Proteínas totales bajas y altas: causas y valores normales

Valores normales

Los valores normales para personas con edad igual o mayor de 3 años son:

  • Proteínas totales: 6 a 8 g/dL;
  • Albúmina: 3 a 5 g/dL;
  • Globulina: entre 2 y 4 g/dL.

Sin embargo, estos valores deben usarse como una orientación, pudiendo variar ligeramente entre laboratorios.

Para hacer esta prueba, la medición se realiza en el suero que se toma de la muestra de sangre, y normalmente son necesarias entre 3 a 8 horas de ayuno antes de hacer tomar la muestra, sin embargo, se debe consultar al laboratorio para obtener más información sobre la preparación para este examen.

¿Cuándo realizarse el examen?

El examen de las proteínas totales puede formar parte de un examen de rutina, o puede realizarse en casos de pérdida de peso reciente, cuando hay signos y síntomas de enfermedades renales o hepáticas, o para investigar la acumulación de líquidos en los tejidos.
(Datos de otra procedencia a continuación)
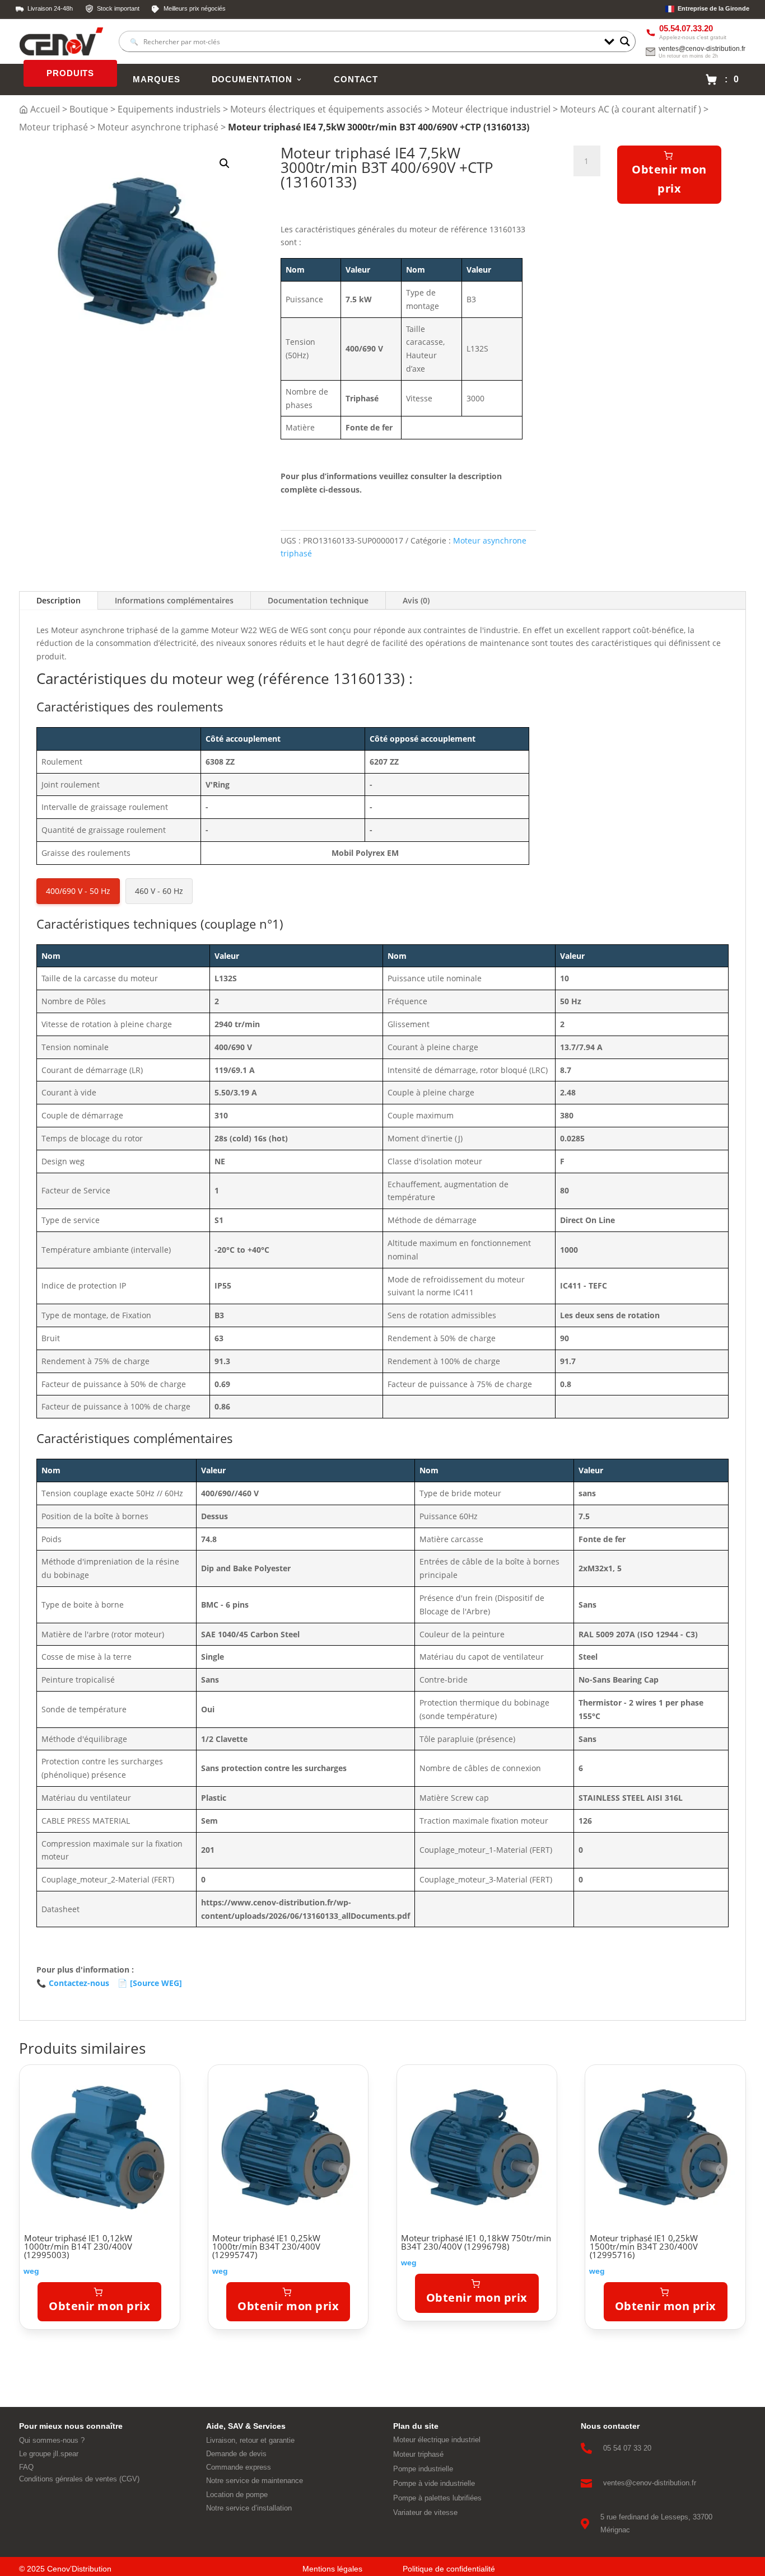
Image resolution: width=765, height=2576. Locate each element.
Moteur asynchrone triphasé (157, 127)
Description (58, 600)
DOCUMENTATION (252, 79)
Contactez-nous (72, 1983)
También se puede realizar la medición de fracciones, que consiste en el fraccionamiento de las proteínas en dos grandes grupos, de albúmina y otro con las restantes, en que la mayor parte es de globulina, para hacer un diagnóstico más preciso.

Resultados del examen

La alteración de los niveles de proteínas pueden ser indicadores de varias enfermedades, dependiendo mucho de la proteína que se encuentra alterada.

1. Proteínas totales bajas

Las posibles causas que conducen a la disminución de las proteínas en la sangre son:

  • Alcoholismo crónico;
  • Enfermedades hepáticas, que perjudican la producción de albúmina y de globulina en el hígado;
  • Enfermedades renales, debido a la pérdida de proteínas en la orina;
  • Embarazo;
  • Exceso de hidratación;
  • Cirrosis;
  • Hipertiroidismo;
  • Deficiencia de calcio y vitamina D;
  • Insuficiencia cardíaca;
  • Síndrome de malabsorción.

Además, la desnutrición grave también puede conducir a una reducción de los niveles de proteína en la sangre. Conozca qué comer para normalizar los niveles de proteínas.​​​​​​

2. Proteínas totales elevadas

Las posibles causas que conducen al aumento de las proteínas en la sangre son:

  • Aumento en la producción de anticuerpos en algunas enfermedades infecciosas;
  • Cáncer, principalmente en el mieloma múltiple y en la macroglobulinemia;
  • Enfermedades autoinmunes, como artritis reumatoide y lupus eritematoso sistémico,
  • Enfermedades granulomatosas;
  • Deshidratación, debido a que el plasma sanguíneo se concentra más;
  • Hepatitis B, C y autoinmune;
  • Amiloidosis, que consiste en la acumulación proteica anormal en diversos órganos y tejidos celulares.

A pesar de que la disminución de los niveles proteicos pueden ser señal de desnutrición, una dieta alta en proteínas no eleva los niveles de proteína en la sangre.​​​​​​​

Causas de proteínas en la orina

Las proteínas también pueden cuantificarse en la orina, en casos de proteinuria, en que la cantidad de proteínas es superior a lo normal. Generalmente, las proteínas no logran pasar a través de los glomérulos o filtros renales, durante la filtración de la sangre, debido a su tamaño, pero es normal encontrar cantidades residuales.

Sin embargo, hay algunas situaciones que pueden causar un aumento temporal en los niveles de las proteínas, pudiendo resultar de exposición al frío intenso, calor, fiebre alta, actividad física intensa o estrés, sin ser motivo de preocupación, o un aumento que se prolonga por más el tiempo, pudiendo ser signo de la presencia de alteraciones como enfermedad renal, diabetes, hipertensión o artritis reumatoide, por ejemplo. Conozca más sobre la proteinuria.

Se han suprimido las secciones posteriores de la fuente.